Jane Eyre est souvent dans les livres préférés des blogueurs, se retrouve sur toutes sortes de palmarès, dans la liste des 1000 livres qu’il faut avoir lu et aussi dans la liste de mon défi lecture. D’ailleurs, c’est un peu à cause de sa popularité que je l’ai choisi. Ce livre méritait-il toute l’attention qu’il avait? Où était-ce un autre roman d’amour sirupeux à la Dame au Camélia ou Madame Bovary que j’ai lu ce printemps? Je dois dire que j’étais pleine d’appréhension et le livre, écrit en petits caractères avec une peinture ennuyante comme couverture, n’aidait pas à augmenter l’attrait. Mais bon, je suis plus forte que 600 pages de petits caractères et j’ai passé à travers. Je ne l’ai pas regretté. Jane Eyre est une vraie héroïne. Sans qualité apparente, elle sait se faire aimer et sortir son épingle du jeu grâce à ses valeurs et à son esprit vif. J’ai adoré le personnage. Même si l’histoire et les valeurs sont d’une autre époque, j’ai pu m’identifié à elle, comme on le fait aujourd’hui avec des héroïnes modernes tel Bridget Jones. Je peux facilement imaginer des jeunes filles de l’époque savourant ce roman et rêvant d’un destin à la Jane Eyre.

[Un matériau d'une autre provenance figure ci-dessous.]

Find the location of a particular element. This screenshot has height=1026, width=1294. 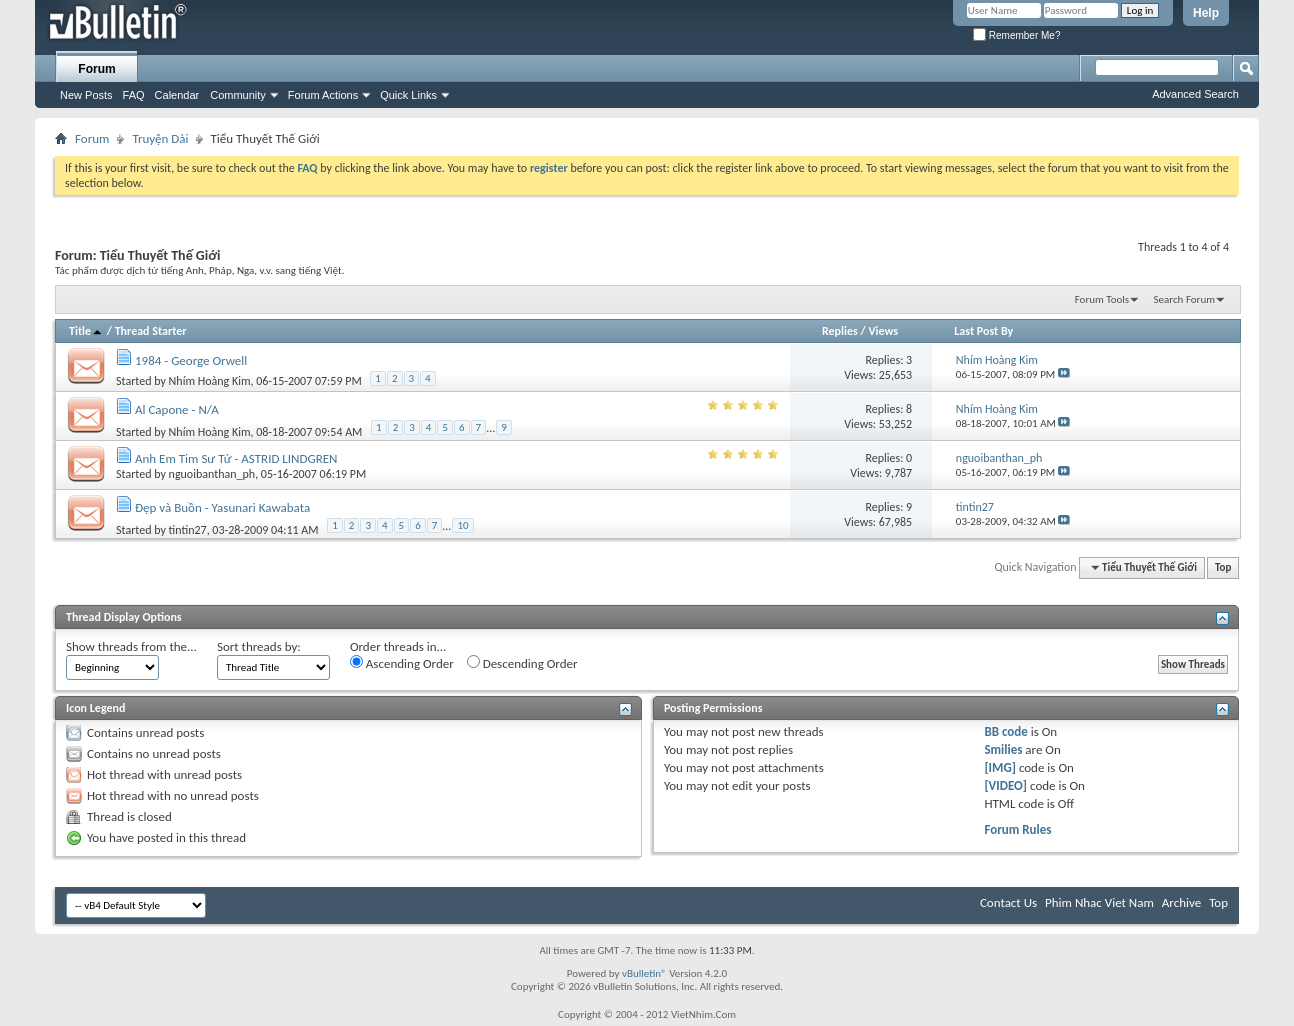

vBulletin® is located at coordinates (644, 973).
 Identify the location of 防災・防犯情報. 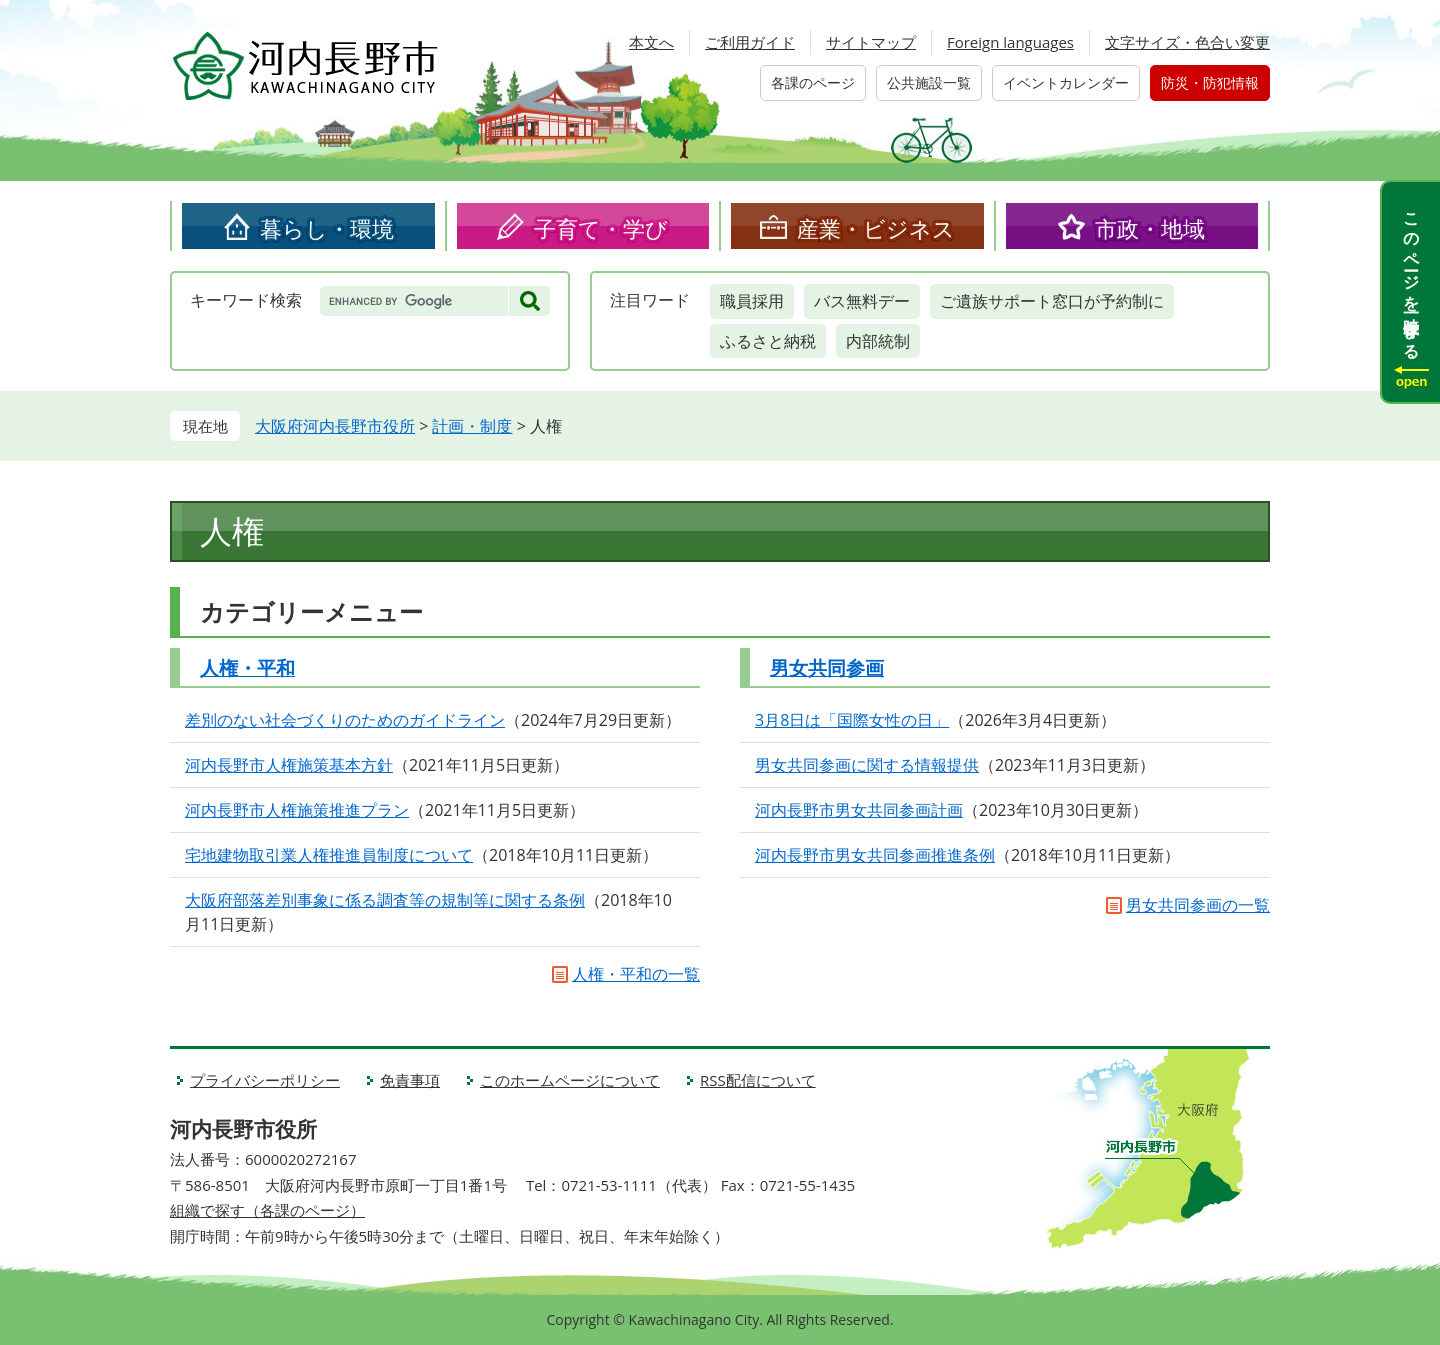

Bien que plusieurs personnes préfèrent les romans contemporains pour la fluidité du langage, Jane Eyre ne m’a pas paru lourd. Bien sûr (la traduction française) utilise un français moins utilisé de nos jours, mais le roman n’est pas alourdit inutilement par des descriptions qui ne finissent plus, comme l’est l’interminable Madame Bovary.
Bref, j’ai beaucoup aimé et j’ai bien apprécié le fait que je ne connaissais pas l’histoire et que le roman a su me surprendre à plusieurs reprises. D’ailleurs, si vous avez l’édition du Livre de Poche, ne lisez surtout pas le résumé à l’arrière du livre, il contient des « spoilers ».